Collected data entries

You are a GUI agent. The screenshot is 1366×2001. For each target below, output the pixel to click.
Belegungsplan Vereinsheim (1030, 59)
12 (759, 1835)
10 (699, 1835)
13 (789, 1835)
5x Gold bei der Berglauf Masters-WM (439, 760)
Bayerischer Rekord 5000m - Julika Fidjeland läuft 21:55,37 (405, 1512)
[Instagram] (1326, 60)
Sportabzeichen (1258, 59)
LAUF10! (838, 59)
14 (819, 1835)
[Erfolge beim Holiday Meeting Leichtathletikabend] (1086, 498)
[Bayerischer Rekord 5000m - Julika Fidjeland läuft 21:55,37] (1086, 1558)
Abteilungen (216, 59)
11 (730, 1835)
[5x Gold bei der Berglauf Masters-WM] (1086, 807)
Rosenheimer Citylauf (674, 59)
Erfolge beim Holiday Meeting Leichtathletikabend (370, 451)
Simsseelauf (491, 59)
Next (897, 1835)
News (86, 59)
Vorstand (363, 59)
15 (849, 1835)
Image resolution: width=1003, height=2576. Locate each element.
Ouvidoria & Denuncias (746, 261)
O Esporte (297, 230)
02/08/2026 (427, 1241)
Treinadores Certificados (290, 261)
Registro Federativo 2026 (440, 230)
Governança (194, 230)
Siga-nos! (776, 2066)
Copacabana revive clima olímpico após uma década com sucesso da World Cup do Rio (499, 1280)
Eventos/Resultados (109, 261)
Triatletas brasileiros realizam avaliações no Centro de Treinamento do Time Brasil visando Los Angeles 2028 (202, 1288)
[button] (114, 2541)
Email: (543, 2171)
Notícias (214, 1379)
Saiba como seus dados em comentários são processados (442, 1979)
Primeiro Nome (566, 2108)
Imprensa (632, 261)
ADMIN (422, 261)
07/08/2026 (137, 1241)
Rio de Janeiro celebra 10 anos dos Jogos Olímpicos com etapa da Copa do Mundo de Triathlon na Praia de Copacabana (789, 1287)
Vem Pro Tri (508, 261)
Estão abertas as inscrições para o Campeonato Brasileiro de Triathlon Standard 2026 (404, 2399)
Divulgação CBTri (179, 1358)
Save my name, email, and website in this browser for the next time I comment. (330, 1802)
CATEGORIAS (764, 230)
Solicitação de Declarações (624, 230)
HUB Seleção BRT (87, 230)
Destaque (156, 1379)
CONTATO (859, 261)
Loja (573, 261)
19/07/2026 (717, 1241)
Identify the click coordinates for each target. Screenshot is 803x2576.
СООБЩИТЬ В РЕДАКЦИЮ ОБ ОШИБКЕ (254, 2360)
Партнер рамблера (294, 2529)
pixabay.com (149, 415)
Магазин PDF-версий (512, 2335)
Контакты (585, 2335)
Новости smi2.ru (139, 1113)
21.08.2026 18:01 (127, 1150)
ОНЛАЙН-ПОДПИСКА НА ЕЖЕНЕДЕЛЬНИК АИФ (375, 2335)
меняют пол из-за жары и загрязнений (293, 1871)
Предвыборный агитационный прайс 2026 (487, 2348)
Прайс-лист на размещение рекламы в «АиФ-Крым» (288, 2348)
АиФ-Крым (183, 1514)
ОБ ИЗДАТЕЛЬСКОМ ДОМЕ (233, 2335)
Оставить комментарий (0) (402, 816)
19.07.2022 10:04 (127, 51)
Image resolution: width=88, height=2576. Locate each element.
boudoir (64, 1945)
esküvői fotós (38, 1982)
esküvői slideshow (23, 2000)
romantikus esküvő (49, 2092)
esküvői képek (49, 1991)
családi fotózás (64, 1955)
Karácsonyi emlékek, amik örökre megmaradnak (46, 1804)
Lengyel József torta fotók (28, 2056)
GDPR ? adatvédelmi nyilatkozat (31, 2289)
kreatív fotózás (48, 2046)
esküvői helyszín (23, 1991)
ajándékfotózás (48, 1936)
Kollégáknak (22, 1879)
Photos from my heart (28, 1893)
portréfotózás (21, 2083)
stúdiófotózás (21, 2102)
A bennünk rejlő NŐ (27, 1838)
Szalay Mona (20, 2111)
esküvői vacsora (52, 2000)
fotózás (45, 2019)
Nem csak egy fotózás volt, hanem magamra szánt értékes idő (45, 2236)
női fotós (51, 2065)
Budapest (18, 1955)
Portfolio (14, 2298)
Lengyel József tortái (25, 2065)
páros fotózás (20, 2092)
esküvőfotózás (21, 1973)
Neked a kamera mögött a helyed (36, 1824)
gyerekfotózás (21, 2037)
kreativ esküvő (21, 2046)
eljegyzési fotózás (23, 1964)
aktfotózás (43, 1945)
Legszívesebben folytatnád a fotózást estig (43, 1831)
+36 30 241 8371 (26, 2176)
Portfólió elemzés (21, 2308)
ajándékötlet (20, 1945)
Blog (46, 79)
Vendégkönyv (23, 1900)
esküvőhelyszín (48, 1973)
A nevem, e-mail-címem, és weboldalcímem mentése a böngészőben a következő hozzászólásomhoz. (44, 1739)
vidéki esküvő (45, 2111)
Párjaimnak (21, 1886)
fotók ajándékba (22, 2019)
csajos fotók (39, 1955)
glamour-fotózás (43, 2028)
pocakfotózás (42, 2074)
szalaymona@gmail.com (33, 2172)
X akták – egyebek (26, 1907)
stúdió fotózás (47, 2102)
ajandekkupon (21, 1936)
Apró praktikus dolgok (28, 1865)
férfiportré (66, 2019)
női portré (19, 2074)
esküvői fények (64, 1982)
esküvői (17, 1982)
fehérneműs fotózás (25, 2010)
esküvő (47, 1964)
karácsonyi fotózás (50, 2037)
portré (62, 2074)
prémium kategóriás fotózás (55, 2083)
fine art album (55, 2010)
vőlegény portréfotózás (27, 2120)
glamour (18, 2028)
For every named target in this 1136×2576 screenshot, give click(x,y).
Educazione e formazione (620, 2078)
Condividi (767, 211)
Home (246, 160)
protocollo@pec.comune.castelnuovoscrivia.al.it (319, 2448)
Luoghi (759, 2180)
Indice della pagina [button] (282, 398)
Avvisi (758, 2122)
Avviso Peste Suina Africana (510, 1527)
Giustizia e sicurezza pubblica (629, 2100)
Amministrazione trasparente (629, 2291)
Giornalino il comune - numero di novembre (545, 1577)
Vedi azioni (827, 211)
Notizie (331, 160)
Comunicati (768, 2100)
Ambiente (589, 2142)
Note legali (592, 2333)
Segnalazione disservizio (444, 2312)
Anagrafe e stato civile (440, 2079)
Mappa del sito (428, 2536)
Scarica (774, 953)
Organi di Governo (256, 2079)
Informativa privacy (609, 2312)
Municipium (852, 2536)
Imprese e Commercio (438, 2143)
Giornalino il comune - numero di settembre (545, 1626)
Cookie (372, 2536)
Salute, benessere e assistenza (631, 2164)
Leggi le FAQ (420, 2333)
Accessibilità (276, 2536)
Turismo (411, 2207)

DIRECTIONS FOR THIS TASK: Reprint the data above from the opening line to the line holding "Treinadores Certificados (290, 261)", inclusive, and nothing else.

PROBLEM SOLUTION:
You are a GUI agent. The screenshot is 1366×2001. For each target below, output the pixel to click.
Belegungsplan Vereinsheim (1030, 59)
12 (759, 1835)
10 (699, 1835)
13 (789, 1835)
5x Gold bei der Berglauf Masters-WM (439, 760)
Bayerischer Rekord 5000m - Julika Fidjeland läuft 21:55,37 (405, 1512)
[Instagram] (1326, 60)
Sportabzeichen (1258, 59)
LAUF10! (838, 59)
14 (819, 1835)
[Erfolge beim Holiday Meeting Leichtathletikabend] (1086, 498)
[Bayerischer Rekord 5000m - Julika Fidjeland läuft 21:55,37] (1086, 1558)
Abteilungen (216, 59)
11 (730, 1835)
[5x Gold bei der Berglauf Masters-WM] (1086, 807)
Rosenheimer Citylauf (674, 59)
Erfolge beim Holiday Meeting Leichtathletikabend (370, 451)
Simsseelauf (491, 59)
Next (897, 1835)
News (86, 59)
Vorstand (363, 59)
15 (849, 1835)
Image resolution: width=1003, height=2576. Locate each element.
Ouvidoria & Denuncias (746, 261)
O Esporte (297, 230)
02/08/2026 (427, 1241)
Treinadores Certificados (290, 261)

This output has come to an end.